* Problem: Set down the material exactly. Keep every line.

* Records to process:
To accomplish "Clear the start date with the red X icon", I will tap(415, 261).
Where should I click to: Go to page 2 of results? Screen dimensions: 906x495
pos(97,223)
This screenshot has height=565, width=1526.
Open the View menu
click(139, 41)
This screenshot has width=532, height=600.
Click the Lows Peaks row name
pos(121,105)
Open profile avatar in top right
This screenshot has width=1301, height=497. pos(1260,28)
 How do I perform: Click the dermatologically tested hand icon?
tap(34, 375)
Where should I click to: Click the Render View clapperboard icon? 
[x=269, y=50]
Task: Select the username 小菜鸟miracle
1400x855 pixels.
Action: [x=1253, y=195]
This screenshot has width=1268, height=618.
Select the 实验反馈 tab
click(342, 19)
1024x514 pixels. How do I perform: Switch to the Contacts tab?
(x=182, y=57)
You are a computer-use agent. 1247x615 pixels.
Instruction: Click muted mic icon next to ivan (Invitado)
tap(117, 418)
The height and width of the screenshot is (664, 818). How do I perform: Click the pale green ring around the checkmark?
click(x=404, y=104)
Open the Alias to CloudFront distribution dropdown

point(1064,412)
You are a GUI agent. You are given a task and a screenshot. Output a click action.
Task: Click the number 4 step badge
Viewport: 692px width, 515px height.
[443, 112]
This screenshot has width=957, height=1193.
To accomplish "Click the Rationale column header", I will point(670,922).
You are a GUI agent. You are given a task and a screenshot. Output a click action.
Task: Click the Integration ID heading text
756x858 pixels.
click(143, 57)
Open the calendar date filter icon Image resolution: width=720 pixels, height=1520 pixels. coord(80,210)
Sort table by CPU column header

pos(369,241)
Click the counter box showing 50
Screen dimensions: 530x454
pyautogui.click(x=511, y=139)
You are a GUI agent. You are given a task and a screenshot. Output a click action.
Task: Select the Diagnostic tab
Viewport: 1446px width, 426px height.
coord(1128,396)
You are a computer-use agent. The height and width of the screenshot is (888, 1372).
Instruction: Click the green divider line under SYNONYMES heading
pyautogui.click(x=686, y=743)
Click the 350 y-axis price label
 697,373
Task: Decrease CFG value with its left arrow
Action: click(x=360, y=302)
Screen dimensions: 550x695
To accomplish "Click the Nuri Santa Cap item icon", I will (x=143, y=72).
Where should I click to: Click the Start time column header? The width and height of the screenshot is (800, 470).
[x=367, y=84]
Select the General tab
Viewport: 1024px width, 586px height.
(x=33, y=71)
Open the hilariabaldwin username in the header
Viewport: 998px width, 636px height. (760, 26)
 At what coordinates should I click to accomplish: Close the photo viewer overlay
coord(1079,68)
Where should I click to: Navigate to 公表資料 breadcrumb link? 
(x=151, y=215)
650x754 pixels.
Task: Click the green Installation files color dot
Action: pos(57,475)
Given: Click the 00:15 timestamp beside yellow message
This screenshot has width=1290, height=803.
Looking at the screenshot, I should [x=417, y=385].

* Result:
To accomplish "Clear the start date with the red X icon", I will tap(415, 261).
Where should I click to: Go to page 2 of results? Screen dimensions: 906x495
pos(97,223)
This screenshot has height=565, width=1526.
Open the View menu
click(139, 41)
This screenshot has width=532, height=600.
Click the Lows Peaks row name
pos(121,105)
Open profile avatar in top right
This screenshot has width=1301, height=497. pos(1260,28)
 How do I perform: Click the dermatologically tested hand icon?
tap(34, 375)
Where should I click to: Click the Render View clapperboard icon? 
[x=269, y=50]
Task: Select the username 小菜鸟miracle
1400x855 pixels.
Action: [x=1253, y=195]
This screenshot has width=1268, height=618.
Select the 实验反馈 tab
click(342, 19)
1024x514 pixels. How do I perform: Switch to the Contacts tab?
(x=182, y=57)
You are a computer-use agent. 1247x615 pixels.
Instruction: Click muted mic icon next to ivan (Invitado)
tap(117, 418)
The height and width of the screenshot is (664, 818). How do I perform: Click the pale green ring around the checkmark?
click(x=404, y=104)
Open the Alias to CloudFront distribution dropdown

point(1064,412)
You are a GUI agent. You are given a task and a screenshot. Output a click action.
Task: Click the number 4 step badge
Viewport: 692px width, 515px height.
[443, 112]
This screenshot has width=957, height=1193.
To accomplish "Click the Rationale column header", I will point(670,922).
You are a GUI agent. You are given a task and a screenshot. Output a click action.
Task: Click the Integration ID heading text
756x858 pixels.
click(143, 57)
Open the calendar date filter icon Image resolution: width=720 pixels, height=1520 pixels. coord(80,210)
Sort table by CPU column header

pos(369,241)
Click the counter box showing 50
Screen dimensions: 530x454
pyautogui.click(x=511, y=139)
You are a GUI agent. You are given a task and a screenshot. Output a click action.
Task: Select the Diagnostic tab
Viewport: 1446px width, 426px height.
coord(1128,396)
You are a computer-use agent. The height and width of the screenshot is (888, 1372).
Instruction: Click the green divider line under SYNONYMES heading
pyautogui.click(x=686, y=743)
Click the 350 y-axis price label
 697,373
Task: Decrease CFG value with its left arrow
Action: click(x=360, y=302)
Screen dimensions: 550x695
To accomplish "Click the Nuri Santa Cap item icon", I will (x=143, y=72).
Where should I click to: Click the Start time column header? The width and height of the screenshot is (800, 470).
[x=367, y=84]
Select the General tab
Viewport: 1024px width, 586px height.
(x=33, y=71)
Open the hilariabaldwin username in the header
Viewport: 998px width, 636px height. (760, 26)
 At what coordinates should I click to accomplish: Close the photo viewer overlay
coord(1079,68)
Where should I click to: Navigate to 公表資料 breadcrumb link? 
(x=151, y=215)
650x754 pixels.
Task: Click the green Installation files color dot
Action: pos(57,475)
Given: Click the 00:15 timestamp beside yellow message
This screenshot has width=1290, height=803.
Looking at the screenshot, I should [x=417, y=385].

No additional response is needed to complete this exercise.